A proud and mighty volcano rises above eastern Sicily, Mount Etna. It is the largest volcano in Europe and the undisputed ruler of this fascinating Mediterranean island. Despite the all pervasive presence of this volcano, the nearby hills and surroundings of Mount Etna have been inhabited by man for many thousands of years.
The journey to Etna’s summit passes through various vegetation and climate zones. Most of the region’s rain falls during the colder months, as summer time in Sicily is usually extremely hot and dry. At the higher altitudes of Mongibello, as the local people refer to their volcano, there is snow right up until early summer when, as the temperature begins to rise, the lower slopes are transformed into blossoming and fertile meadows.
The snow on the summit region of Etna does not hide the fact that deep inside the volcano is an unimaginable natural furnace. New lava masses begin to pour out that have a temperature of around 1,000º C (1,832º F).
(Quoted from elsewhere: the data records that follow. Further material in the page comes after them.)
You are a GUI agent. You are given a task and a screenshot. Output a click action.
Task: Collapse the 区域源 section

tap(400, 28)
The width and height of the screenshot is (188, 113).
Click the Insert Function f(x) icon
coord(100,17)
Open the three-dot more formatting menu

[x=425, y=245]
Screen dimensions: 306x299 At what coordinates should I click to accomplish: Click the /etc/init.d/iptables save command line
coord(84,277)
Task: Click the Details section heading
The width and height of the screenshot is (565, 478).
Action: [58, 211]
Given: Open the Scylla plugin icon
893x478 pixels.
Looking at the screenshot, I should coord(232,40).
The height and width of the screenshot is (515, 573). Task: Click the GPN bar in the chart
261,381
Nineteen hundred twenty-seven metres above sea level is the Rifugio Sapienza, a place where it is possible to take a closer look at the volcano. In recent years, it has been expanded to cater for the needs of an increasing number of tourists.
It is surprising that this captivating mountain world and its alpine scenery are located in the most southerly region of Italy. However, things here can change at great speed, although it is usually a change in the weather rather than any serious volcanic activity!
Mount Etna is unique in Europe, not only due to its volcanic activity and scenery but because it combines myth with historical and archaeological fact and is therefore one of the most truly magical places on Earth.